Depois das cinzas da quarta-feira de Carnaval

Tudo era silêncio no pequeno apartamento. Minto. Tudo não. Apenas o eco quase surdo do velho relógio que resistia, atento ao tempo, pregado na parede nua, quase imaculada, podia ser ouvido. Fazia coro com o fragilizado coração.

Sempre gostara do silêncio. Sobretudo daquele que cobria as madrugadas frias do final de inverno. A alma também tinha o seu quinhão de gelo, seus resquícios de mágoa inserida no sangue quente que ainda corria nas veias.

E nesse silêncio a lembrança dele foi desperta, como saída das páginas de um romance.

Não só a lembrança, mas também – estranhamente – o perfume amadeirado e até mesmo o cheiro de cigarro barato.

Ela revirou-se na cama, tentando, em vão, espantar aquela lembrança inoportuna. Afinal, já fazia tanto tempo... Não era justo com ela que esse mesmo tempo que as bocas diziam curar tudo viesse perturbá-la.

Colombina. Assim ela se trajara naquele remoto Carnaval.

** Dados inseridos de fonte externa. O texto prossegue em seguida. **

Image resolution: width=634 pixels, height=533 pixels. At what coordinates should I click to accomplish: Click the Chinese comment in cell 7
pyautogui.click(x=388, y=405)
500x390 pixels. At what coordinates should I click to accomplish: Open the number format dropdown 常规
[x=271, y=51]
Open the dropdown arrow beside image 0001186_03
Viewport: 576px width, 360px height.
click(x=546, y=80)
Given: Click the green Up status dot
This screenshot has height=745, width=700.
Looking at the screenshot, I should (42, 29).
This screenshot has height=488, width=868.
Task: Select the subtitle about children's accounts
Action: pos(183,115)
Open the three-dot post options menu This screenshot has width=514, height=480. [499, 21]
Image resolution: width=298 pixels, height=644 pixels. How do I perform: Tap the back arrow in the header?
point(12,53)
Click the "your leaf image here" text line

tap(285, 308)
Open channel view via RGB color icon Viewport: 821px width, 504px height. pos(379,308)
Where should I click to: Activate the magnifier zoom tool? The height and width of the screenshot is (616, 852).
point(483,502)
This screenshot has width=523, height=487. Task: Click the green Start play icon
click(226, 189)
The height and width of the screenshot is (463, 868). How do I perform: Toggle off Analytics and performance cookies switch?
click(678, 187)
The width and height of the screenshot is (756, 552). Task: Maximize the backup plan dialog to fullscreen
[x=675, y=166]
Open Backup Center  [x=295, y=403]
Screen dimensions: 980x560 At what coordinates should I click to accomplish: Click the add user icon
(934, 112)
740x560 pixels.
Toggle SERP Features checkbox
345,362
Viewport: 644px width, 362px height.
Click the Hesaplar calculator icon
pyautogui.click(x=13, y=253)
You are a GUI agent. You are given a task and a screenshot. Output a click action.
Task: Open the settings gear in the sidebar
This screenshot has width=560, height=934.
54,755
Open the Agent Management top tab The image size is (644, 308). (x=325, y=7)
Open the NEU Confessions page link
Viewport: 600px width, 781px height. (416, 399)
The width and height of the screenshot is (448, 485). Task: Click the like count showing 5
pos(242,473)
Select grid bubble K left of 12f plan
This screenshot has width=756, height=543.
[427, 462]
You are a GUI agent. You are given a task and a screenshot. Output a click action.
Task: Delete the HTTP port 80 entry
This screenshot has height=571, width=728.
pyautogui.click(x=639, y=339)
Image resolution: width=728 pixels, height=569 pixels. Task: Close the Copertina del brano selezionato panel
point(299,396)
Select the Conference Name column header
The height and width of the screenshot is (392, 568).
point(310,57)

Pierrô. Assim ele escondia a face atrás da máscara, como se possível fosse viver uma outra vida, ser nova personagem.

Entre confetes e serpentinas o encontro.

Entre as cinzas da quarta-feira, a despedida.

Diziam ser apenas amor de Carnaval. Duração curta, passagem de um átimo nos corações apaixonados.

A Colombina, encantada, suspirava entre os mesmos confetes e serpentinas.

O Pierrô, embalado pelas antigas marchinhas, rodopiava sobre o calçamento já gasto das antigas calçadas. E sabia o poder que exercia sobre a Colombina. E nesse cordão vinham as melindrosas, não menos fascinadas.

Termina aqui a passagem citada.